> **Available data**:

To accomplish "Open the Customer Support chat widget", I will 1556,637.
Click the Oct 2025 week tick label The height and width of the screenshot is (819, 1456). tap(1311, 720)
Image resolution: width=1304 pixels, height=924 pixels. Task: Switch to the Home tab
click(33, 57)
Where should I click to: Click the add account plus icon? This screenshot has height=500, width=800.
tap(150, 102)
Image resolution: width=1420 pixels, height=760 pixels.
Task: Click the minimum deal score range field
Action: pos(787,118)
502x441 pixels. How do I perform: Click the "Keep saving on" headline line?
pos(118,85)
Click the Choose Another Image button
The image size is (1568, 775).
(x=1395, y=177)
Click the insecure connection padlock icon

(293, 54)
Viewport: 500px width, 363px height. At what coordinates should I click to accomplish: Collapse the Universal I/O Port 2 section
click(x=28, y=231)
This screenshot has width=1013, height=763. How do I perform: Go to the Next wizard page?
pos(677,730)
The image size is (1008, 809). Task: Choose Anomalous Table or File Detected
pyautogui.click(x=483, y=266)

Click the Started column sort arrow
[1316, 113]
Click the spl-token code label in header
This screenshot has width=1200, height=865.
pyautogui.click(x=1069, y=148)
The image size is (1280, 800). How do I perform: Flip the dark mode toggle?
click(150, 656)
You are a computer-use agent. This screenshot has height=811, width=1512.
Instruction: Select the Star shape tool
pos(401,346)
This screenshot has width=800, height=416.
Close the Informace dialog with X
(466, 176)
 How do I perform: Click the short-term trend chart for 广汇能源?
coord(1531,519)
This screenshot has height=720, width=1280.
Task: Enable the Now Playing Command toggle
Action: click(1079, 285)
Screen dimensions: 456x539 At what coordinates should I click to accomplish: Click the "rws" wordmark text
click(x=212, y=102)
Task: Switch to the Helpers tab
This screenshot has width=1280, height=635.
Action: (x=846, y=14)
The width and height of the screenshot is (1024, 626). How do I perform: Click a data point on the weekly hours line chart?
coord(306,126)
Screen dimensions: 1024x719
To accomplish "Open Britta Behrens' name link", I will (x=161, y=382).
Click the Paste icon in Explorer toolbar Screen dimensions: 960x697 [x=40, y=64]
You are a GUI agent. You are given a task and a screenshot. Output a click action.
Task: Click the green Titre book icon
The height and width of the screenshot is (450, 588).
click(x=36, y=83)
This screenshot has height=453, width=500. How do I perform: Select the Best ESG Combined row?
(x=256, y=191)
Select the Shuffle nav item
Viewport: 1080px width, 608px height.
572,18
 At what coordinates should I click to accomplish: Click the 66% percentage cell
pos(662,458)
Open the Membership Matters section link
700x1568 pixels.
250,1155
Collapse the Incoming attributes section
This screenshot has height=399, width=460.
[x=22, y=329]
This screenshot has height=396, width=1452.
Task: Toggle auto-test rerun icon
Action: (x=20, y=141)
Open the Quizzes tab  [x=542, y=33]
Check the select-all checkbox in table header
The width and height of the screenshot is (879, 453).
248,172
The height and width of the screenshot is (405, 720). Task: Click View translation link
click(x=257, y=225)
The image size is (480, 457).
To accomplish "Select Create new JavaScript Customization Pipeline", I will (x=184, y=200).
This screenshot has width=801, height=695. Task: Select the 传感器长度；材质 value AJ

> **What to work on**: When a line in the records holds the string "agent", copy that line.

> **Response to the exercise**:
You are a computer-use agent. This screenshot has height=811, width=1512.
You are a GUI agent. You are given a task and a screenshot. Output a click action.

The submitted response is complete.